What the task asks:
Reproduce the listing word for word from its beginning down to the line containing "[x=238, y=75]", including that line. Omit the pictures from your reproduction.

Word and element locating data
--- Begin ---

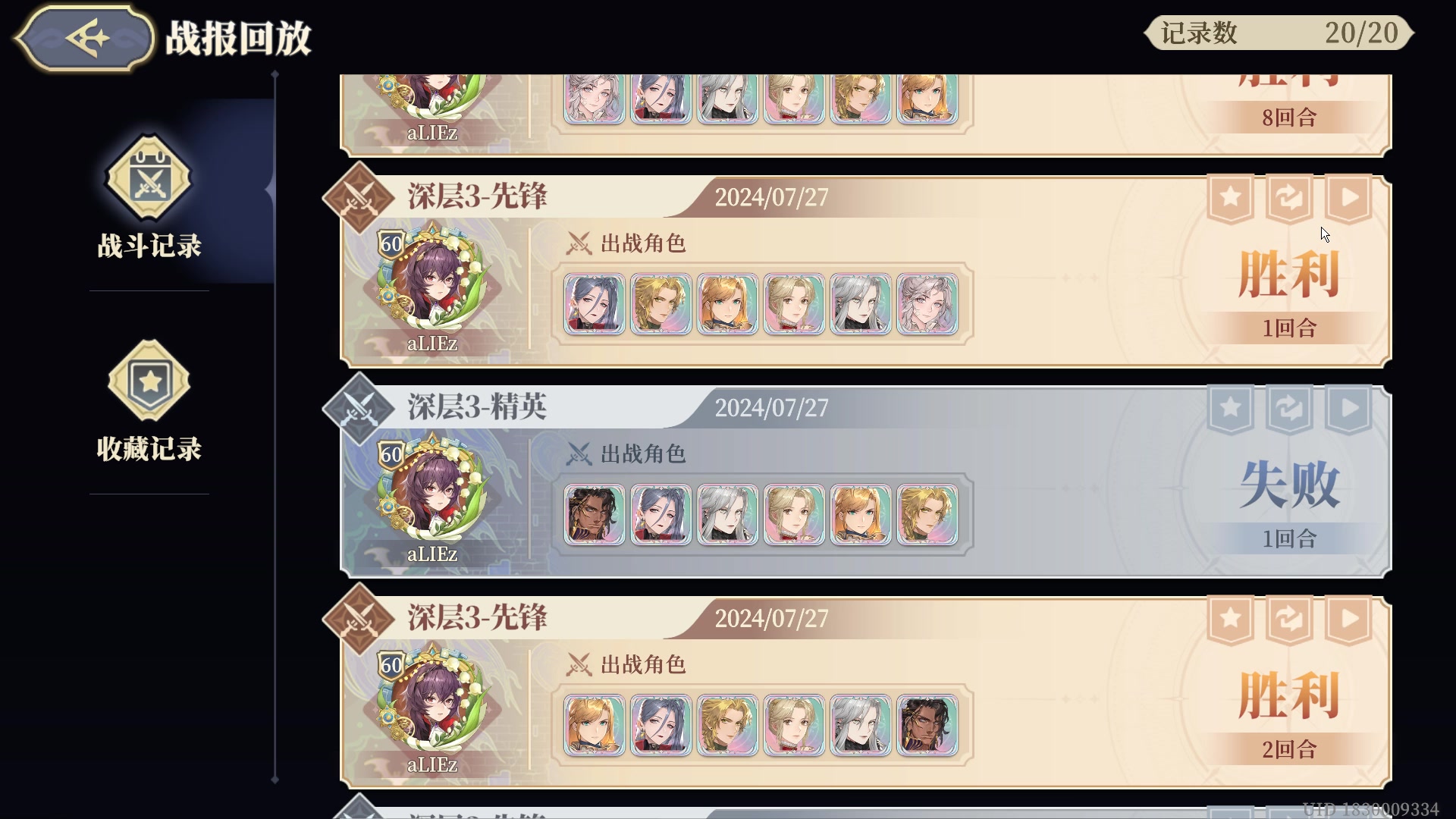This screenshot has height=819, width=1456.
Task: Select last portrait in the 2回合 victory lineup
Action: pyautogui.click(x=927, y=726)
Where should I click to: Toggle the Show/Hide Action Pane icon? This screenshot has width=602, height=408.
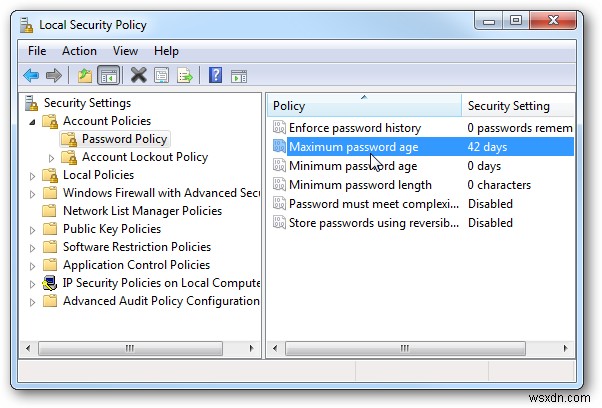[x=238, y=75]
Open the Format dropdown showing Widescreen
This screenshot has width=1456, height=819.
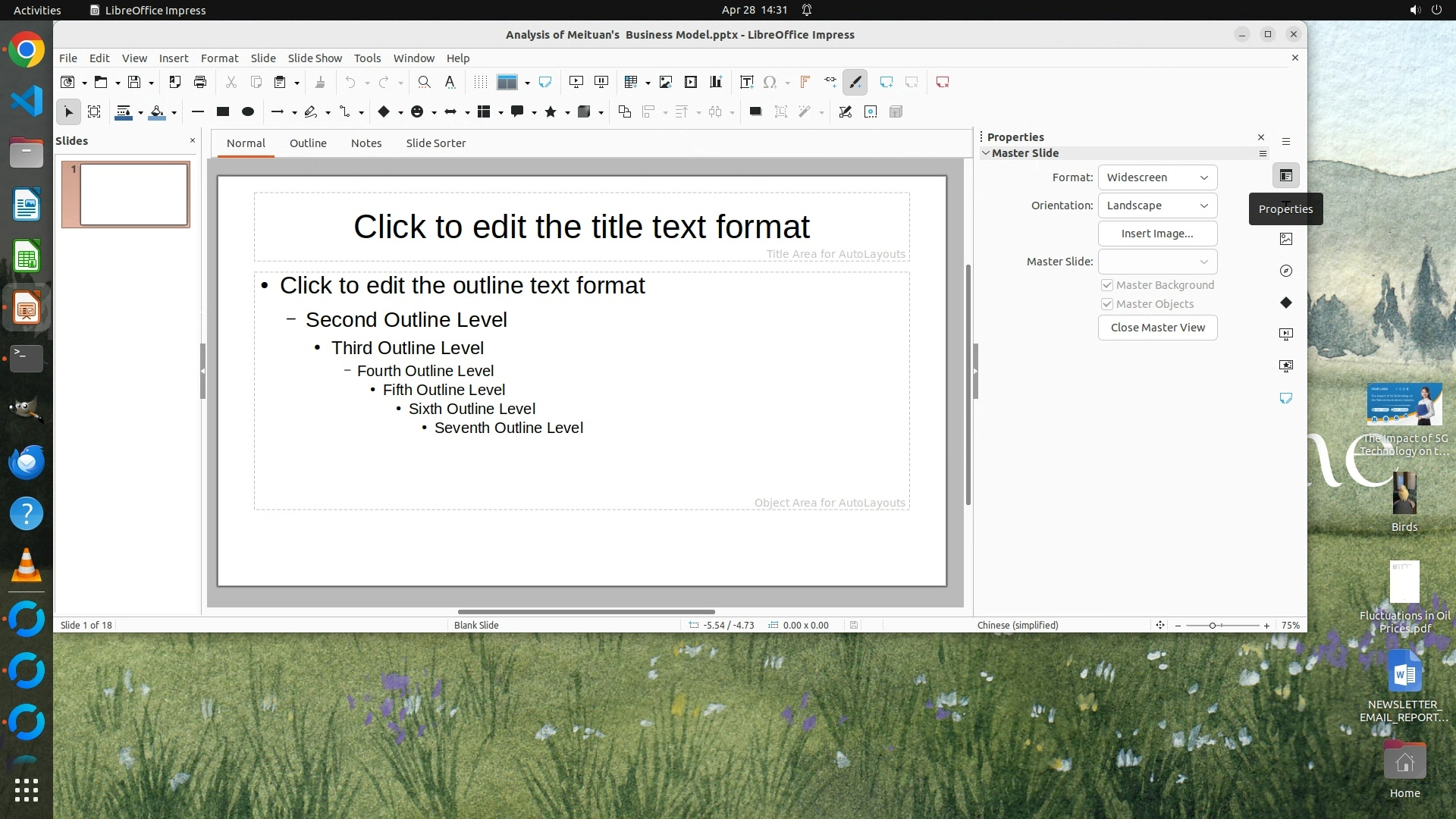pos(1157,177)

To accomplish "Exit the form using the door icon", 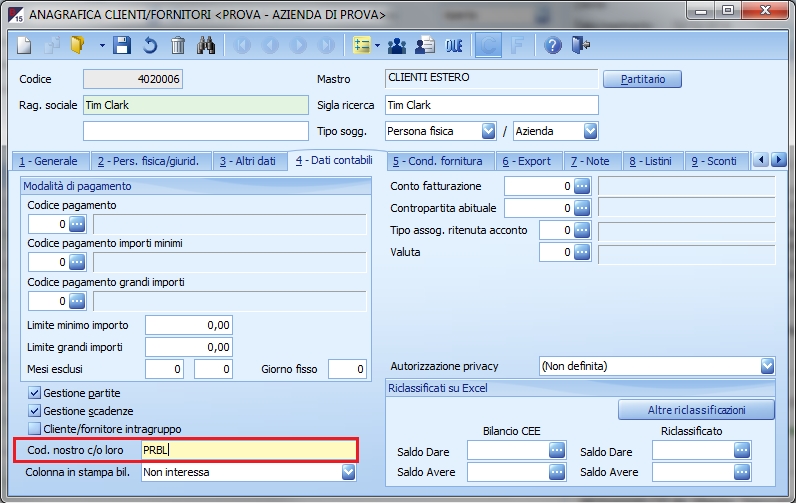I will pos(581,45).
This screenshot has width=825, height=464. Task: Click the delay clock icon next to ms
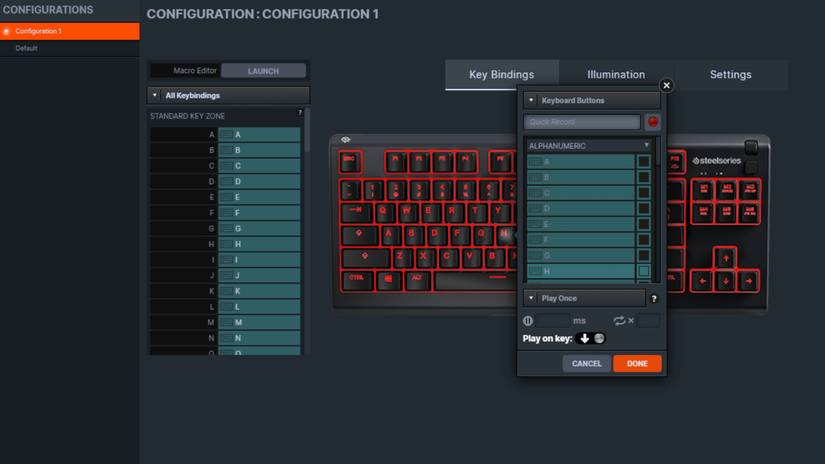pos(528,321)
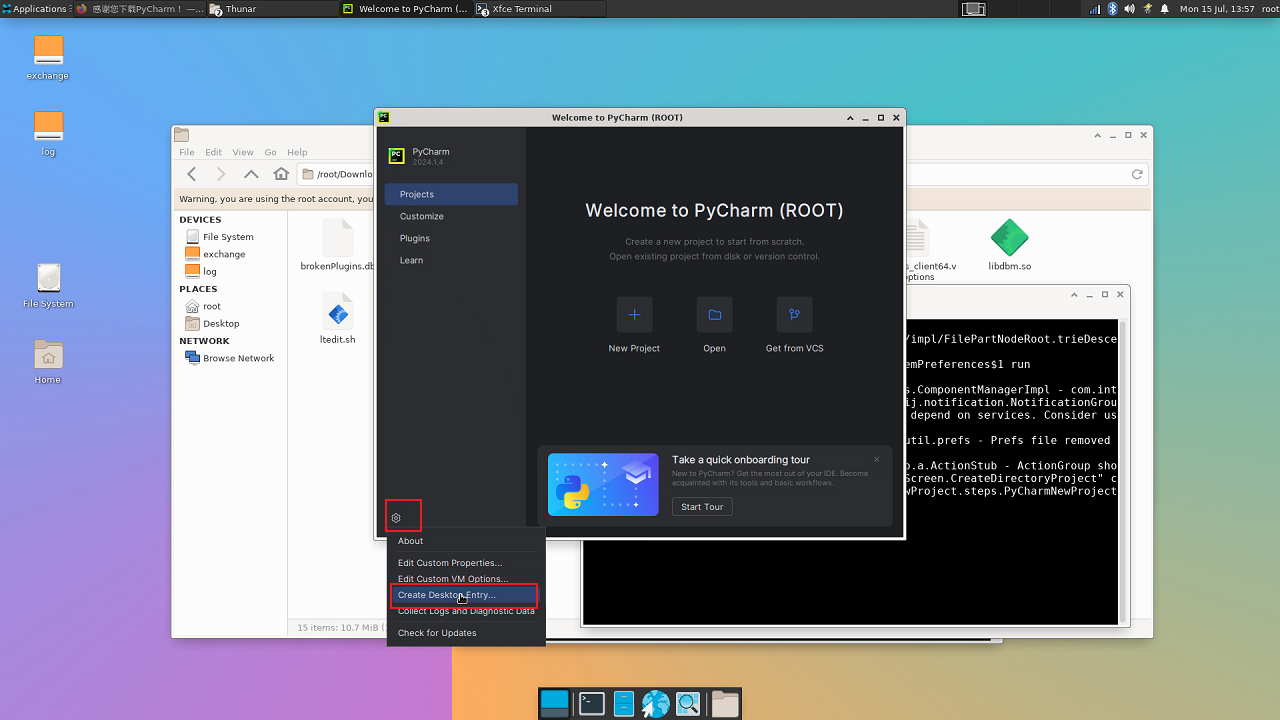
Task: Click the Thunar home folder icon
Action: pos(281,174)
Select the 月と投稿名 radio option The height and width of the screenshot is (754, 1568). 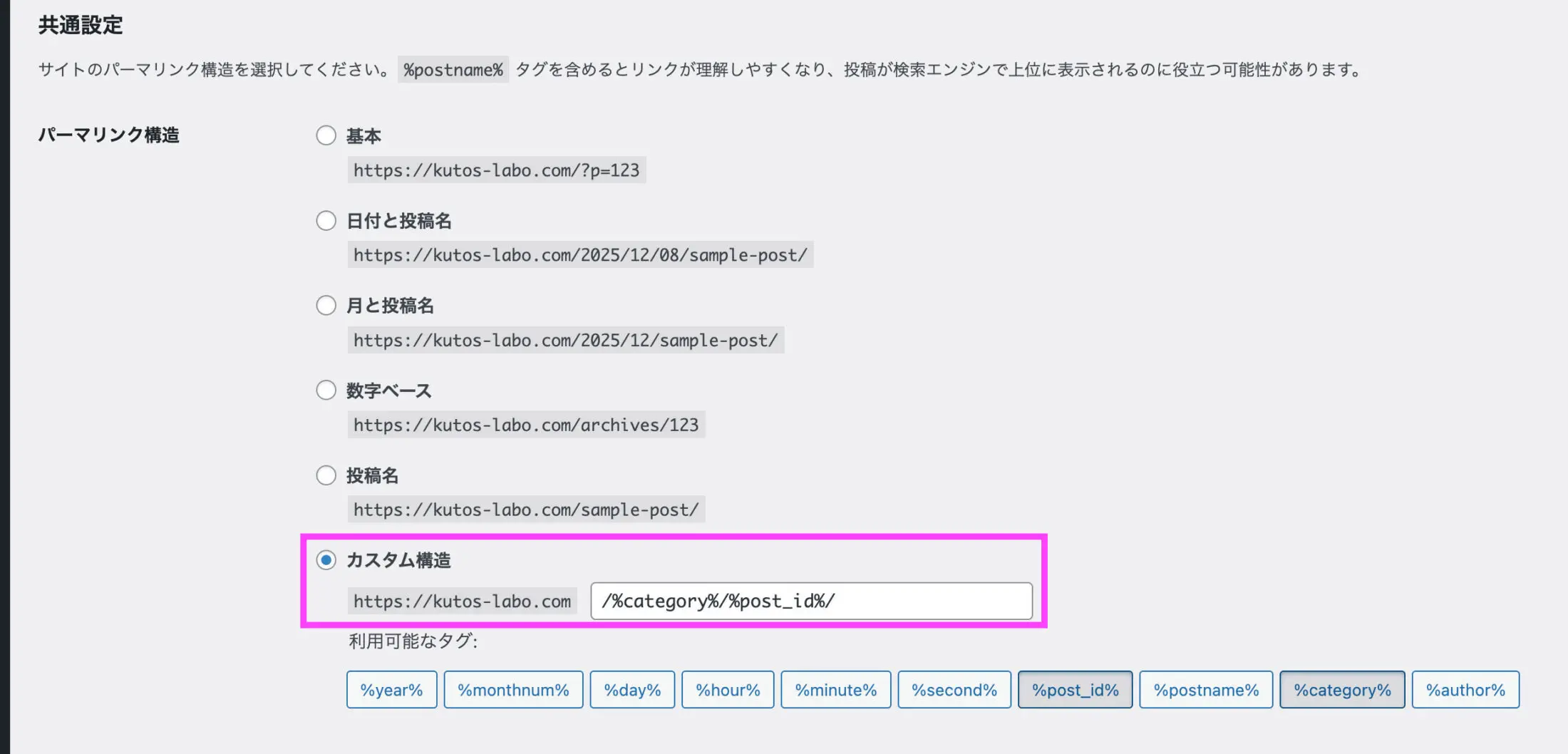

--- End ---

Written solution:
This screenshot has height=819, width=1456.
Task: Select last portrait in the 2回合 victory lineup
Action: pyautogui.click(x=927, y=726)
Where should I click to: Toggle the Show/Hide Action Pane icon? This screenshot has width=602, height=408.
[x=238, y=75]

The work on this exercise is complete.